Hundreds of Workers Clash With Police in Southern China

AFP, 17 January 2001

BEIJING, Jan 17, 2001—(Agence France Presse) Up to 1,000 workers clashed with police in southern China's Guizhou province in a dispute over unemployment compensation in a local state-run textile factory, a Hong Kong-based rights group said Wednesday.

Workers of the Guiyang Cotton Textile Plant in the provincial capital of Guiyang, clashed with police last Friday after the factory announced that some 1,500 workers would be laid off, the Information Center for Human Rights and Democracy said.

The workers began to gather at the factory gates with the protests gathering momentum after it was revealed that those laid off would only receive a severance package of 5,000 yuan (600 dollars), the center said.

Fearing that the protesters would march on the nearby railway station and block the tracks, the government called in some 200 police who attempted to persuade the workers to return to the factory.

Some 10 workers hospitalized with injuries and one worker was injured seriously, the center said.

Officials at the factory refused to comment on the incident when contacted by phone, but local government officials said the incident did occur, but that the protests ended peacefully.

Guiyang's top leaders immediately went to the factory and peacefully resolved the issue, the official said, without elaboration.

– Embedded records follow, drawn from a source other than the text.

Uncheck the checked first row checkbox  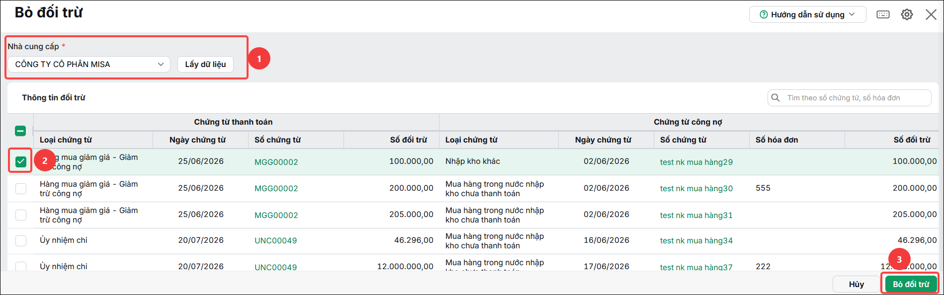[20, 161]
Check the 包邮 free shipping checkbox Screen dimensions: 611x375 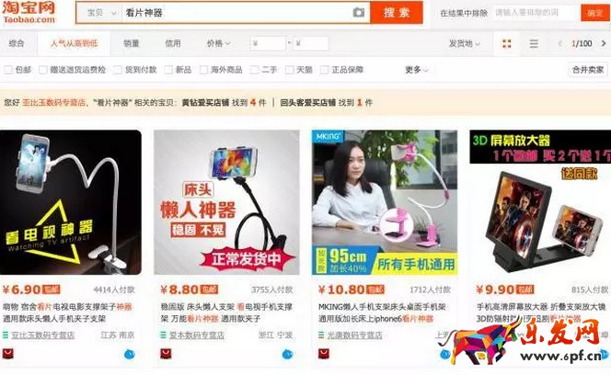7,70
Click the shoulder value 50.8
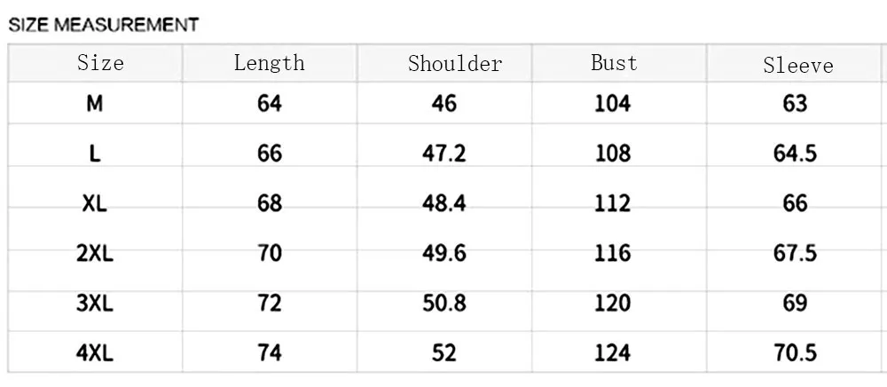Screen dimensions: 887x387 444,304
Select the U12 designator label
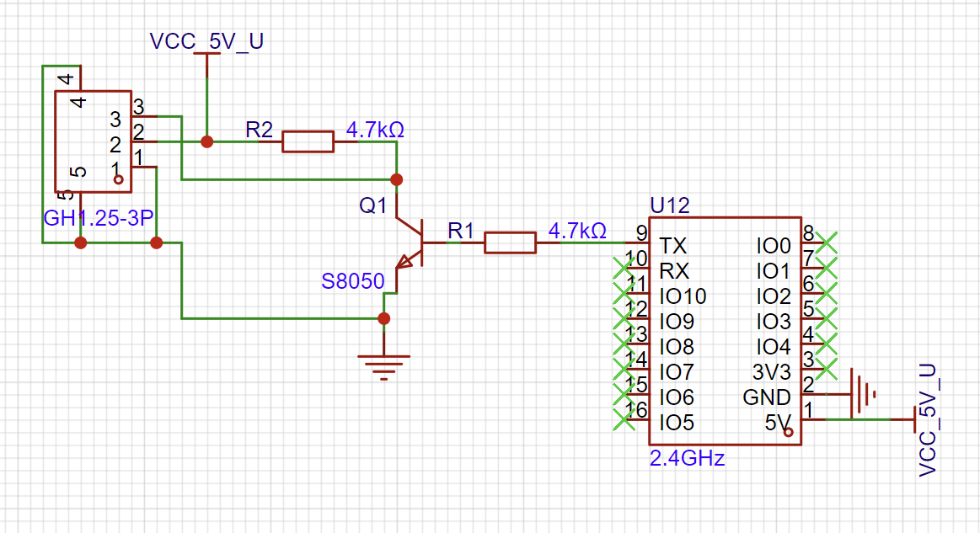 (x=669, y=205)
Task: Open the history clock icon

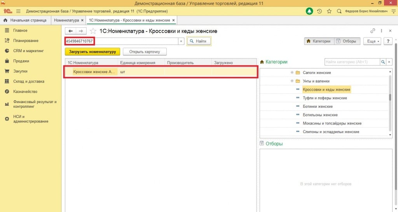Action: pos(319,11)
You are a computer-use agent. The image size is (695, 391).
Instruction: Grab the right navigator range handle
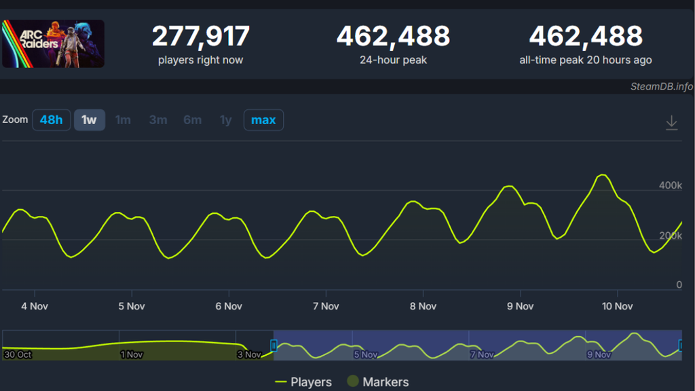[x=681, y=346]
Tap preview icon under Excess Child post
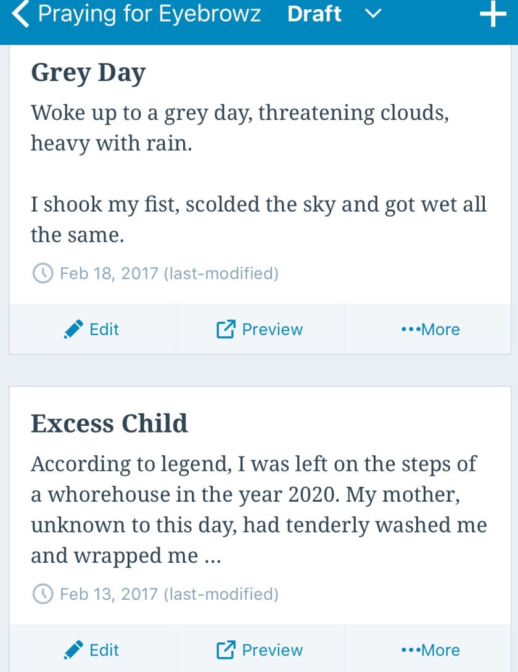The width and height of the screenshot is (518, 672). pos(226,650)
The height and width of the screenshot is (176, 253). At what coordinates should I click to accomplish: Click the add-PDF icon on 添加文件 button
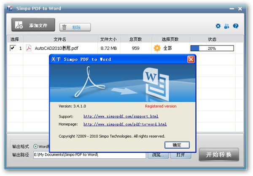point(19,25)
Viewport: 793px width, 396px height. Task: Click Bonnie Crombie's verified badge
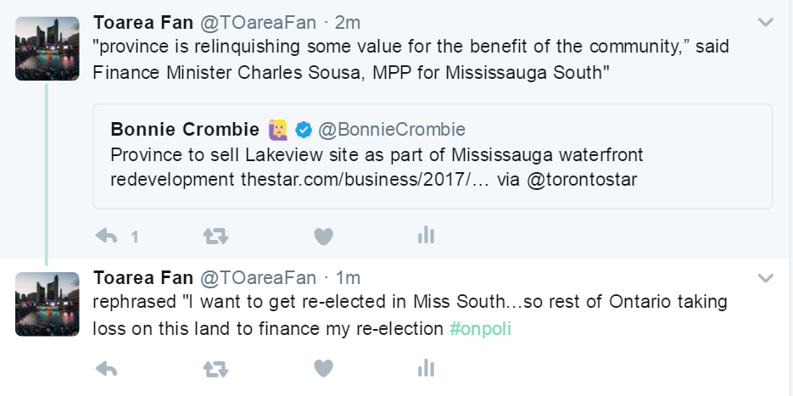[x=304, y=130]
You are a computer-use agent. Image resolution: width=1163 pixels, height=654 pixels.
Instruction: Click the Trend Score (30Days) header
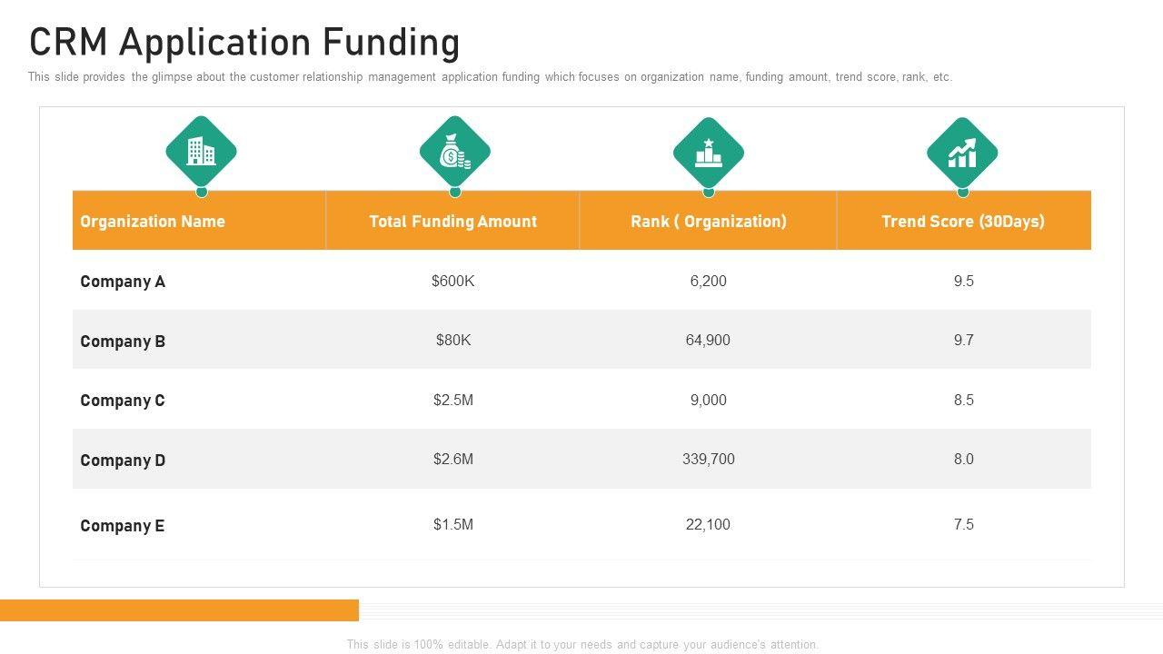click(963, 221)
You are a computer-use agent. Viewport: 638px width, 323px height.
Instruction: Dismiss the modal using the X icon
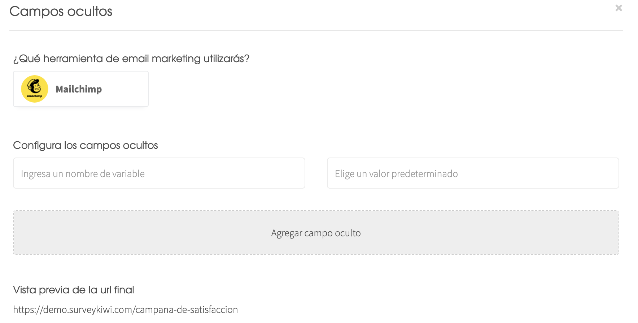tap(619, 8)
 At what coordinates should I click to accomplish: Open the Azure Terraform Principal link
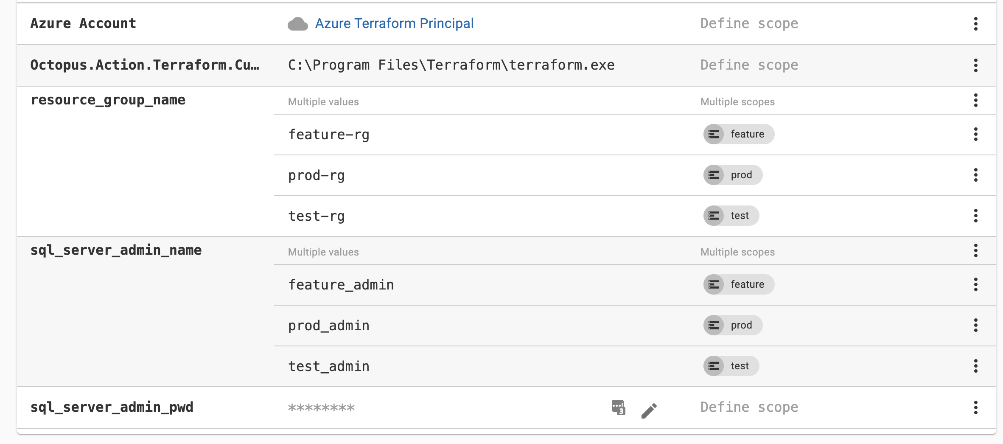click(x=394, y=23)
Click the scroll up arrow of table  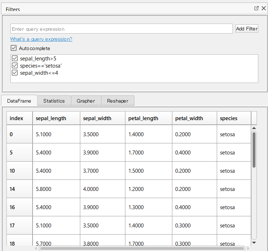coord(254,128)
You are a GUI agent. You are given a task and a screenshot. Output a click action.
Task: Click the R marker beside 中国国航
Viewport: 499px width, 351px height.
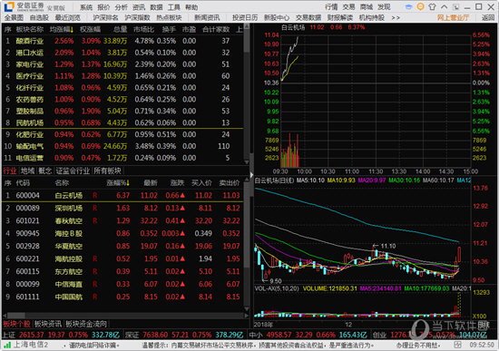click(94, 297)
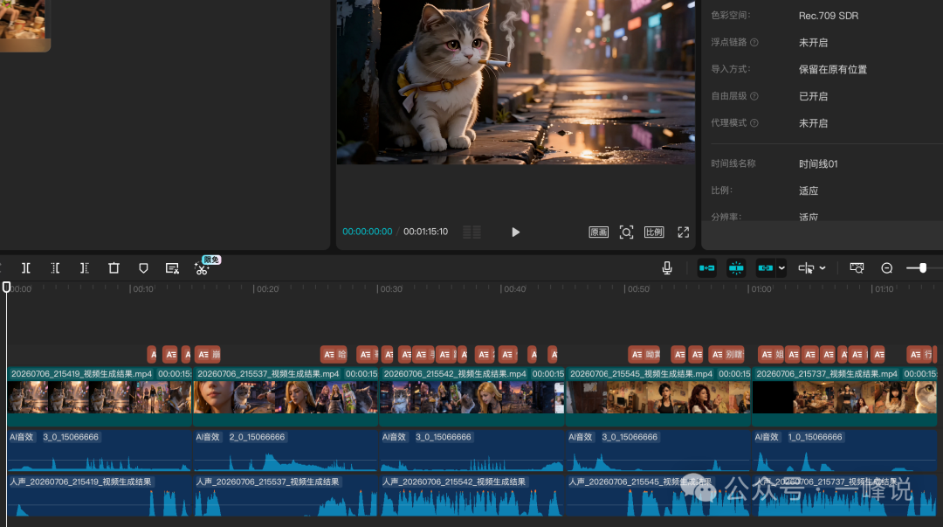Select the split clip tool
This screenshot has width=943, height=527.
pos(26,268)
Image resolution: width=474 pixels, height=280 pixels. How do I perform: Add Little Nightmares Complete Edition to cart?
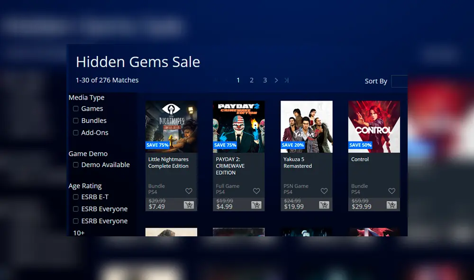click(x=189, y=205)
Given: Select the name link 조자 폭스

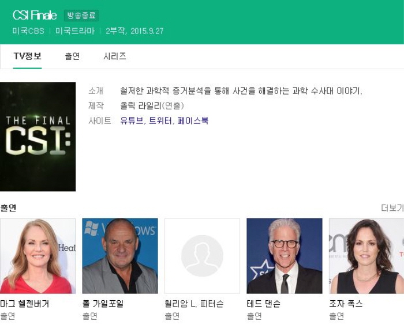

Chinese workers facing huge lay offs from haemorrhaging state-run factories during last several years have become increasingly restless around the annual Chinese Lunar New Year which this year falls on January 24 as annual bonuses have been cut or news of layoffs announced.

Just after last year's Lunar New Year holiday some 20,000 laid off miners in northeast China clashed with police and blocked roads near the town of Yangjiazhan for three days.

At that time reports said cars were set on fire, windows were smashed and burning barricades set up by miners and their families who were furious at low redundancy payments and corruption by mine officials.